Lo zio Danish – maglione beige e piumino rosso smanicato – è colui che secondo la procura l’avrebbe soffocata mentre i due cugini, Ikram e Nomanhulaq, la tenevano ferma. La polizia penitenziaria lo ha tenuto diviso dagli altri due imputati, ingressi diversi; lontani, da quando Danish ha deciso di collaborare con la giustizia: ha indicato agli investigatori lo scorso novembre dove scavare per trovare il corpo di Saman, che da un anno e mezzo tutti cercavano invano. Nel farlo ha cercato di scagionarsi: lui quella notte sarebbe stato chiamato dal fratello e avrebbe visto la 18enne già morta, prima di aiutare a seppellirla. Ma gli inquirenti non gli credono e non hanno modificato le accuse a suo carico.

Davanti ai giudici e a tutte quelle telecamere, taccuini e flash, però, mancavano i due attori principali di questa tragedia: padre e madre di Saman. Sono volati in Pakistan il giorno dopo il delitto e da allora le loro vite hanno preso strade diverse. C’è chi dice che la moglie Nazia abbia lasciato Shabbar appena tornati in patria, vedendolo sempre ubriaco, a volte con il kalashnikov in mano a sparare in aria; e che ora lei viva dai fratelli, protetta da una influente parentela nella polizia locale. Di certo c’è che la 47enne da allora è latitante. Mentre il marito è stato arrestato il 15 novembre nella regione del Punjab, pochi giorni prima che suo fratello Danish iniziasse a collaborare con la giustizia. Shabbar è in carcere, su mandato di arresto internazionale proprio per la morte di sua figlia Saman ed è in corso la procedura – costellata di continui rinvii (siamo a dieci) – per decidere della sua estradizione.

La partita, però, non è semplice e si sta giocando sulla scacchiera della diplomazia. In Pakistan, Paese spaccato da enormi conflitti sociali, oltre due terzi della popolazione ancora è fortemente radicata alle tradizioni, compresa quella del matrimonio combinato; e una linea labilissima divide il concetto di ’combinato’ da quello di ’forzato’. Così, l’estradizione di Shabbar potrebbe diventare anche un boomerang di mancato consenso elettorale per il governo pakistano.
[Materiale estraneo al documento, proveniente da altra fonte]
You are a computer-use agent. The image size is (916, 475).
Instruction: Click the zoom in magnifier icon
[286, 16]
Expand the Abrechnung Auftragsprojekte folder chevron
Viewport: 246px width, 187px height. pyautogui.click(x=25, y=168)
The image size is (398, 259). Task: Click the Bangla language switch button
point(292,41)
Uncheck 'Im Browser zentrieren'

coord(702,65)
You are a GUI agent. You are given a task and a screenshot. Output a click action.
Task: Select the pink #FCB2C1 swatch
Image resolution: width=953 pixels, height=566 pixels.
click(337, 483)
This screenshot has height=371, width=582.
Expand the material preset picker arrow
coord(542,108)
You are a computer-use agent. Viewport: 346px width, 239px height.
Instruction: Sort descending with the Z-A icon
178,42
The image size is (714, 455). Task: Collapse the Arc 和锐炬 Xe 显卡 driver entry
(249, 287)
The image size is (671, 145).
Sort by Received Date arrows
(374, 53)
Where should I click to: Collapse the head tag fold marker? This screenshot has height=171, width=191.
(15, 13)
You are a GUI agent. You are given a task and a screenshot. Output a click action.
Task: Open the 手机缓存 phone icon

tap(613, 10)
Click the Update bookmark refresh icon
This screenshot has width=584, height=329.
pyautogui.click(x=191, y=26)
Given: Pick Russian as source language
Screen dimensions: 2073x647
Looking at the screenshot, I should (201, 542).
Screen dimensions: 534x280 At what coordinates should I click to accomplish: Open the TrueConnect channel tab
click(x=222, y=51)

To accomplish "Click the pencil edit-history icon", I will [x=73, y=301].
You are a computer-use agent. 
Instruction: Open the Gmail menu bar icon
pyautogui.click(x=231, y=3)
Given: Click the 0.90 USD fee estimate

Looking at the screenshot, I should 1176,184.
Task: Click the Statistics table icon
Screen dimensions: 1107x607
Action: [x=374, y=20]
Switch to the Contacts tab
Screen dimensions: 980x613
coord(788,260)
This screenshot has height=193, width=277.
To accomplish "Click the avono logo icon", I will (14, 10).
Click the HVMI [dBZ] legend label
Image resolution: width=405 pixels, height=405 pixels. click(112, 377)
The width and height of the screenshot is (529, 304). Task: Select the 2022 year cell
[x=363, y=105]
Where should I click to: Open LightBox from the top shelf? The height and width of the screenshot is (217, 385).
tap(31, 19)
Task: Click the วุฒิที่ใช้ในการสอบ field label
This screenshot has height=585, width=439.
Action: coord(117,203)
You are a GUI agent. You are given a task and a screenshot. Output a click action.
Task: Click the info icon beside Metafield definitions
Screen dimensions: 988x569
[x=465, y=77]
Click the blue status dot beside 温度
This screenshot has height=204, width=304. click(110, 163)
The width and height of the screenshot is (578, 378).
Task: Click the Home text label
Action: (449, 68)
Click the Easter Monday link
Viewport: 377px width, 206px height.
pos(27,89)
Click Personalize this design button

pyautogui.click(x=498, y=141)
Non essendoci accordi bilaterali fra Italia e Pakistan, infatti, dopo l’eventuale parere positivo del giudice l’ultima parola per il rientro in Italia del 46enne spetterebbe alla politica. Ed è in questo delicatissimo spazio che si inseriscono le comunicazioni fra la magistratura e l’ambasciata italiana con le autorità di Islamabad.

La volontà è quella di non far sì che l’estradizione di Shabbar possa essere letta dalla popolazione pakistana come una ’resa’ o addirittura una condanna al loro sistema valoriale, nei confronti invece di quello occidentale. In questo senso andrebbero anche i tentativi dell’uomo di alzare i toni su come i "servizi sociali italiani abbiano traviato la figlia", che lui vorrebbe far credere ancora viva, sottraendola addirittura alla famiglia. Nulla di tutto ciò: Shabbar Abbas è un padre accusato di aver sequestrato e ucciso la figlia Saman. E per questo l’Italia sta chiedendo da mesi che il Pakistan lo faccia tornare indietro: perché possa prendere parte a un giusto processo, come imputato di un delitto. Nel frattempo, la procura ha chiesto che possa essere messo nella condizione di poter partecipare almeno in videoconferenza. Così facendo, intanto, potrà almeno essere giudicato ’in assenza’ anche se si dovesse rifiutare.